## Text for analysis:
+ + + + + + +

10. Is Funding Available?

  • What it’s for: A Yes / No / Unknown flag indicating whether the change has funding agreed.
  • What to include:
    • Yes — funding is agreed; the request can proceed when capacity allows.
    • No — funding needs to be agreed before commitment; often combined with Pending Commercial Agreement as the Action.
    • Unknown or N/A — not yet determined or not applicable.

Impact

11. Business Design Impact

  • What it’s for: A description of how the request would affect the business design — processes, roles, information flows, the experience of business users.

  • What to include:

    • The business-side consequences of delivering the request: who does what differently, what data flows change, what processes need updating.
    • Outright unknowns (“To be confirmed in triage”) if the impact has not yet been assessed.
  • Example: "The dispatcher's role for producing the daily wires pack changes — no manual PDF editing required. Daily wires SOP needs updating to remove that step."

+ + + + + + +

## To do:
1 > Please reproduce the part of the field descriptions between "10. Is Funding" and "when capacity allows.", inclusive.
2 > Summarize the field descriptions in two sentences.
3 > In the field descriptions, turn the entry beginning "The business-side consequences of delivering the request" into a short bulleted list.

## Information supplied:
+ + + + + + +

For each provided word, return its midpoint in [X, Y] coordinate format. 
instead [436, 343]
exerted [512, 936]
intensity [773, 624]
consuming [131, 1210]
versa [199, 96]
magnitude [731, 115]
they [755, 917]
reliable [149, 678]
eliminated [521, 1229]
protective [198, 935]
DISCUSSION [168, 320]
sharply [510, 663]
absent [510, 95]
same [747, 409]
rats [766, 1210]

+ + + + + + +

## Solutions in order:
1 >
10. Is Funding Available?

  • What it’s for: A Yes / No / Unknown flag indicating whether the change has funding agreed.
  • What to include:
    • Yes — funding is agreed; the request can proceed when capacity allows.

2 > The field descriptions define a Yes / No / Unknown flag for whether a change has agreed funding, where No means funding must be agreed before commitment and is often paired with Pending Commercial Agreement as the Action. They also define a Business Design Impact field that describes how the request would affect processes, roles, information flows and the experience of business users, and it may hold outright unknowns if the impact has not yet been assessed.

3 >
Business-side consequences of delivering the request:
- Who does what differently
- What data flows change
- What processes need updating